Шрифт:
Интервал:
Закладка:
Мне хотелось бы перемотать вперед эти последние минуты и сделать так, чтобы гости уже ушли – чтобы мне не пришлось пожимать им руки, смотреть им в глаза и принимать их соболезнования. Но я должна, так что я стою на месте. Моя мачеха ушла вместе с Иваном, они обследуют помещение рядом с часовней. В течение почти всей церемонии Иван пребывал в хорошем настроении, но когда часовню заполнили звуки последней мелодии, так что эхо отдавалось из каждого угла, и все гости одновременно встали, он испугался и заплакал. Похоже, он не разделяет твоих музыкальных вкусов – во всяком случае, пока.
Сама же я стою и принимаю объятия. Сотни рук тянутся ко мне, меня обнимают, плачут, благодарят, говорят, что было так красиво. Просят звонить, если они что-то могут сделать для меня. Я говорю «спасибо», «спасибо, что пришли», «спасибо за ваши слова», «спасибо за вашу заботу». Кажется, этот поток людей – друзей и знакомых, родственников и коллег – никогда не иссякнет. И вдруг все заканчивается. Ближайшие члены семьи стоят одни в часовне, и теперь остается лишь попрощаться друг с другом. И с тобой – в последний раз, если мы этого хотим.
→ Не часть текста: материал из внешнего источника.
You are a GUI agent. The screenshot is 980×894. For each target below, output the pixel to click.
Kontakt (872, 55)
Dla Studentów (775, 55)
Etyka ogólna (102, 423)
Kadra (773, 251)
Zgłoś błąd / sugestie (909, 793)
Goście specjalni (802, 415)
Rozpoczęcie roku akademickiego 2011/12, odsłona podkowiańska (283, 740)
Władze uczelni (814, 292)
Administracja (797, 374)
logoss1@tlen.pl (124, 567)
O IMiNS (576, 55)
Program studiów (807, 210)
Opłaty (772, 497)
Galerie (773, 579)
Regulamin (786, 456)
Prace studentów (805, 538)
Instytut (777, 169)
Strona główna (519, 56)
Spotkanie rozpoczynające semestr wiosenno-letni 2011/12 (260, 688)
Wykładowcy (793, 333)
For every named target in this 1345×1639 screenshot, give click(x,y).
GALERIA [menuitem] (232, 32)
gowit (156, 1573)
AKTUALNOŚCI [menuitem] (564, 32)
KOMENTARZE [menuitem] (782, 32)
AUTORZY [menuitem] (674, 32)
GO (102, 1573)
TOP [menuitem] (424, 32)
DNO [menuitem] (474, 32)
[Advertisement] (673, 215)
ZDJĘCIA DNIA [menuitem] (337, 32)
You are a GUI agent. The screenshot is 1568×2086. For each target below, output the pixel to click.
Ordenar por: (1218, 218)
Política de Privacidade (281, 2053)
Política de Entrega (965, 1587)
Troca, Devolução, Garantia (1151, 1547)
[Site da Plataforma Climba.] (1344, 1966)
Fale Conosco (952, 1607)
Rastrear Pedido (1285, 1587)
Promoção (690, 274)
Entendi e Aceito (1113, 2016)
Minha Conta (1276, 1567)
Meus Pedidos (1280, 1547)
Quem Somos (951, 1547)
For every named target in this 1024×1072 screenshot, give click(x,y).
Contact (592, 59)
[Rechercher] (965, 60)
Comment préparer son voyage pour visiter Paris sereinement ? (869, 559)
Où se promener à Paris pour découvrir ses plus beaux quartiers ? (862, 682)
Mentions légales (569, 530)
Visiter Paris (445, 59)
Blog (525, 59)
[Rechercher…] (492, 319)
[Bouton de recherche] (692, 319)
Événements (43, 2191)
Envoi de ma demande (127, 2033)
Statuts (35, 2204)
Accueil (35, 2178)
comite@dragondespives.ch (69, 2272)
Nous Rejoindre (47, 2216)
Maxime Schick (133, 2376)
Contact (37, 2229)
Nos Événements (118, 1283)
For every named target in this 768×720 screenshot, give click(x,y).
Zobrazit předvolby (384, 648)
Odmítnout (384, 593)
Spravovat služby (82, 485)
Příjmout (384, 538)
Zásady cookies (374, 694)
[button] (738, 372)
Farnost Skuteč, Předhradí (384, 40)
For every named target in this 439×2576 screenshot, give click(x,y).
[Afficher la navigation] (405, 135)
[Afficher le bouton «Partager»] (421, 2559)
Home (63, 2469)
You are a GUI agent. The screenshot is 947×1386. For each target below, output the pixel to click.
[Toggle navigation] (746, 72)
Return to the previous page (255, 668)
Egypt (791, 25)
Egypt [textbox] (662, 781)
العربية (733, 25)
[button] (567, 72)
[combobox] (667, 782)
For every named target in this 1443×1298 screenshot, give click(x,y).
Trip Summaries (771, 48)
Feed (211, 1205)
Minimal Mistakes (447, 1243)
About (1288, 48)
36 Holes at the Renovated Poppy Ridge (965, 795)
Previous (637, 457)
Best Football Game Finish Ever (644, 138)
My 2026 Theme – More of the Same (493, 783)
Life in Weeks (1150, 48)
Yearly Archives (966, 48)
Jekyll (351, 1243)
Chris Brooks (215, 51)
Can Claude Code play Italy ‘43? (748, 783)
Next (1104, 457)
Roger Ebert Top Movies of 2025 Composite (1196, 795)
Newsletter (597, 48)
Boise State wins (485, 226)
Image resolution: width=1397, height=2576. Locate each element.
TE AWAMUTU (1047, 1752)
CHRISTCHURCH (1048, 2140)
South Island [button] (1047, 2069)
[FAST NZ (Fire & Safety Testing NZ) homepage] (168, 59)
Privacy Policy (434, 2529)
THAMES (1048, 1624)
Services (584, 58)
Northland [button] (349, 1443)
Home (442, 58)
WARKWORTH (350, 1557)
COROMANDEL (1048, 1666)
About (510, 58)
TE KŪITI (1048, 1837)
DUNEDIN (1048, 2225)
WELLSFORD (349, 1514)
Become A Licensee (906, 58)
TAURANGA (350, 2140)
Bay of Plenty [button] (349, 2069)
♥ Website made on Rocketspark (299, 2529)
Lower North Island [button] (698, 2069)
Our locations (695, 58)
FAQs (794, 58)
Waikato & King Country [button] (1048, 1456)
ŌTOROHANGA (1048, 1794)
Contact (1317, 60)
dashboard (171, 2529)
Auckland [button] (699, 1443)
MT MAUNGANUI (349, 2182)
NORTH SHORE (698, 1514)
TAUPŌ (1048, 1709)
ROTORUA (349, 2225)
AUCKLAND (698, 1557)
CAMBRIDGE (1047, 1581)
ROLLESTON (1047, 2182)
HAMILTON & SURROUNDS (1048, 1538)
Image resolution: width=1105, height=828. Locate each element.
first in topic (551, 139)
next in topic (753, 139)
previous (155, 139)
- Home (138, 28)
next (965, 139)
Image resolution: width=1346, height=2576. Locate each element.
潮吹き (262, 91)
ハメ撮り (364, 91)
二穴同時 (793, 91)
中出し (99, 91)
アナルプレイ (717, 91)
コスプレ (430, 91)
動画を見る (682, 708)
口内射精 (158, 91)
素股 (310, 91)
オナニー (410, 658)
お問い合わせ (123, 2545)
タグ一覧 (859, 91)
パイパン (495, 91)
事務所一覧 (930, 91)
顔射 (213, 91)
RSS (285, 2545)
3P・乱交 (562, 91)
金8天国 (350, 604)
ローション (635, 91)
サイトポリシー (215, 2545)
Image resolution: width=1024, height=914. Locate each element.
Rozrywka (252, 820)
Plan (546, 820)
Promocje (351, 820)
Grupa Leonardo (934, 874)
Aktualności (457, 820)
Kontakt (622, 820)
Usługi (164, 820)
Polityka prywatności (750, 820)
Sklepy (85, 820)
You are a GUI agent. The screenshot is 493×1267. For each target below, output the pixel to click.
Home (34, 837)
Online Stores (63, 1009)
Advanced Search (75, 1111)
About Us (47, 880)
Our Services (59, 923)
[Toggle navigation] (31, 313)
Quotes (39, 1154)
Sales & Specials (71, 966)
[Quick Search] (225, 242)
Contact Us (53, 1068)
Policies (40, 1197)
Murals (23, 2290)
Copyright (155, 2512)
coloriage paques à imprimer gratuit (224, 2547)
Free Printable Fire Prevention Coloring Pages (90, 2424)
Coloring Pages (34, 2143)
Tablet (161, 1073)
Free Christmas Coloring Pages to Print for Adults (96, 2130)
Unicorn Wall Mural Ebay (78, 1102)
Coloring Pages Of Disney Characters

В течение всей церемонии я не решалась взглянуть на твоих близких. Косилась иногда на твоего брата, когда он встал и прочел свою речь. Он единственный из родственников выступил сам, и я слышала, как гости в часовне начали всхлипывать, пока он говорил. Он рассказал о том, каким ты был старшим братом и каким он тебя запомнит. Рассказал, как ты учил его бросать летающую тарелку, когда он был маленьким, подбадривал его, призывая перестать ныть и попробовать еще раз, если не получается. Сказал, что хочет стать для Ивана примером для подражания – каким ты всегда был для него. Судя по реакции собравшихся, это звучало очень красиво. Мне кажется, твоему брату стоило немалых сил встать и произнести эту речь. Голос у него дрожал, но не изменил ему, и пространство заполнилось звуками сдерживаемых рыданий. Я мигала, чтобы смахнуть слезы, они катились по щекам и падали Ивану на затылок. Я думала о том, что через несколько дней ему исполнится десять месяцев. Надеялась, что он, как и пообещал его дядя в своей речи, будет окружен в своем детстве любящими людьми – теперь, когда тебя нет рядом.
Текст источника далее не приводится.